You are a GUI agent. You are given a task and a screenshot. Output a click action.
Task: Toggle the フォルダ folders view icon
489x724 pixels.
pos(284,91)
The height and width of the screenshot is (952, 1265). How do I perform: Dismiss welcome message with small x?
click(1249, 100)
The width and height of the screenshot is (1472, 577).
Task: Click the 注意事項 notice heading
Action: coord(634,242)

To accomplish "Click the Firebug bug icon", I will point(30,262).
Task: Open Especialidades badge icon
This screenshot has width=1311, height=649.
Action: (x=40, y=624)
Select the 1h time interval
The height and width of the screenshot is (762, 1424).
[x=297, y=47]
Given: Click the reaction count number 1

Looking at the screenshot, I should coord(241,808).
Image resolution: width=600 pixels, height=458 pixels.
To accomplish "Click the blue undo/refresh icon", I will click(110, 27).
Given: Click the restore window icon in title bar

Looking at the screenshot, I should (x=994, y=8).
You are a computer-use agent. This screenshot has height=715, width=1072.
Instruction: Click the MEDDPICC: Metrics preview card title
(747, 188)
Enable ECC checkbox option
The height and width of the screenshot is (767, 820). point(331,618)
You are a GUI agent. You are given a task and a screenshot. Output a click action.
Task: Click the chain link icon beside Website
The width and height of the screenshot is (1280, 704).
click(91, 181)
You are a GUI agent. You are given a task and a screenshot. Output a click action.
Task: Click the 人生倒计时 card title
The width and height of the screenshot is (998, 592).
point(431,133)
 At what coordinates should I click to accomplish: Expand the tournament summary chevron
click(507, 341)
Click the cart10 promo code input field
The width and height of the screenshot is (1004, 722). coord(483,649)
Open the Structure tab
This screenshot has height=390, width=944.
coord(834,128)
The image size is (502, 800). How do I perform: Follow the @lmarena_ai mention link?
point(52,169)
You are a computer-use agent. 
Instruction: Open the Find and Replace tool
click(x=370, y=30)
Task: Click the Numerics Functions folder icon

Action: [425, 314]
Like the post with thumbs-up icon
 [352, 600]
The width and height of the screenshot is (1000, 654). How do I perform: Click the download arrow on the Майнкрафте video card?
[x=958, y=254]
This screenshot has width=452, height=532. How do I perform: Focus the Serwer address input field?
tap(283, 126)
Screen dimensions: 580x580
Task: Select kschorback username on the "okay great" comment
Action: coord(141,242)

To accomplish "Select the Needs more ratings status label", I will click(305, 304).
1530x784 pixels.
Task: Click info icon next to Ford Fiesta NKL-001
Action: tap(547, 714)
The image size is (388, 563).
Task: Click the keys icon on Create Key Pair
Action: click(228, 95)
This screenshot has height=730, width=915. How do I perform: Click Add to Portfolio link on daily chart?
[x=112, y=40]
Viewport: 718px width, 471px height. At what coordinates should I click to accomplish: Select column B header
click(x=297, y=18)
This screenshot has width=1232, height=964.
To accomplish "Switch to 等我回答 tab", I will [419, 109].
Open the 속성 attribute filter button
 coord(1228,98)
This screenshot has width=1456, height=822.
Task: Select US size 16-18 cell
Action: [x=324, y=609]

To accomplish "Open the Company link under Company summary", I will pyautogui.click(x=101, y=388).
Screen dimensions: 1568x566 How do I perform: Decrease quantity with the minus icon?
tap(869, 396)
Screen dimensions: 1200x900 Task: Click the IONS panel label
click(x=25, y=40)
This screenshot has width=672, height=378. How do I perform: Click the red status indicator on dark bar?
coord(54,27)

================================

Exercise goal: Render all the items above as a JSON list of strings, with one string for each line and blank lines omitted.

Solved exercise:
[
  "You are a GUI agent. You are given a task and a screenshot. Output a click action.",
  "Task: Toggle the フォルダ folders view icon",
  "489x724 pixels.",
  "pos(284,91)",
  "The height and width of the screenshot is (952, 1265). How do I perform: Dismiss welcome message with small x?",
  "click(1249, 100)",
  "The width and height of the screenshot is (1472, 577).",
  "Task: Click the 注意事項 notice heading",
  "Action: coord(634,242)",
  "To accomplish \"Click the Firebug bug icon\", I will point(30,262).",
  "Task: Open Especialidades badge icon",
  "This screenshot has width=1311, height=649.",
  "Action: (x=40, y=624)",
  "Select the 1h time interval",
  "The height and width of the screenshot is (762, 1424).",
  "[x=297, y=47]",
  "Given: Click the reaction count number 1",
  "Looking at the screenshot, I should coord(241,808).",
  "Image resolution: width=600 pixels, height=458 pixels.",
  "To accomplish \"Click the blue undo/refresh icon\", I will click(110, 27).",
  "Given: Click the restore window icon in title bar",
  "Looking at the screenshot, I should (x=994, y=8).",
  "You are a computer-use agent. This screenshot has height=715, width=1072.",
  "Instruction: Click the MEDDPICC: Metrics preview card title",
  "(747, 188)",
  "Enable ECC checkbox option",
  "The height and width of the screenshot is (767, 820). point(331,618)",
  "You are a GUI agent. You are given a task and a screenshot. Output a click action.",
  "Task: Click the chain link icon beside Website",
  "The width and height of the screenshot is (1280, 704).",
  "click(91, 181)",
  "You are a GUI agent. You are given a task and a screenshot. Output a click action.",
  "Task: Click the 人生倒计时 card title",
  "The width and height of the screenshot is (998, 592).",
  "point(431,133)",
  " At what coordinates should I click to accomplish: Expand the tournament summary chevron",
  "click(507, 341)",
  "Click the cart10 promo code input field",
  "The width and height of the screenshot is (1004, 722). coord(483,649)",
  "Open the Structure tab",
  "This screenshot has height=390, width=944.",
  "coord(834,128)",
  "The image size is (502, 800). How do I perform: Follow the @lmarena_ai mention link?",
  "point(52,169)",
  "You are a computer-use agent. ",
  "Instruction: Open the Find and Replace tool",
  "click(x=370, y=30)",
  "Task: Click the Numerics Functions folder icon",
  "Action: [425, 314]",
  "Like the post with thumbs-up icon",
  " [352, 600]",
  "The width and height of the screenshot is (1000, 654). How do I perform: Click the download arrow on the Майнкрафте video card?",
  "[x=958, y=254]",
  "This screenshot has width=452, height=532. How do I perform: Focus the Serwer address input field?",
  "tap(283, 126)",
  "Screen dimensions: 580x580",
  "Task: Select kschorback username on the \"okay great\" comment",
  "Action: coord(141,242)",
  "To accomplish \"Select the Needs more ratings status label\", I will click(305, 304).",
  "1530x784 pixels.",
  "Task: Click info icon next to Ford Fiesta NKL-001",
  "Action: tap(547, 714)",
  "The image size is (388, 563).",
  "Task: Click the keys icon on Create Key Pair",
  "Action: click(228, 95)",
  "This screenshot has height=730, width=915. How do I perform: Click Add to Portfolio link on daily chart?",
  "[x=112, y=40]",
  "Viewport: 718px width, 471px height. At what coordinates should I click to accomplish: Select column B header",
  "click(x=297, y=18)",
  "This screenshot has width=1232, height=964.",
  "To accomplish \"Switch to 等我回答 tab\", I will [419, 109].",
  "Open the 속성 attribute filter button",
  " coord(1228,98)",
  "This screenshot has width=1456, height=822.",
  "Task: Select US size 16-18 cell",
  "Action: [x=324, y=609]",
  "To accomplish \"Open the Company link under Company summary\", I will pyautogui.click(x=101, y=388).",
  "Screen dimensions: 1568x566 How do I perform: Decrease quantity with the minus icon?",
  "tap(869, 396)",
  "Screen dimensions: 1200x900 Task: Click the IONS panel label",
  "click(x=25, y=40)",
  "This screenshot has width=672, height=378. How do I perform: Click the red status indicator on dark bar?",
  "coord(54,27)"
]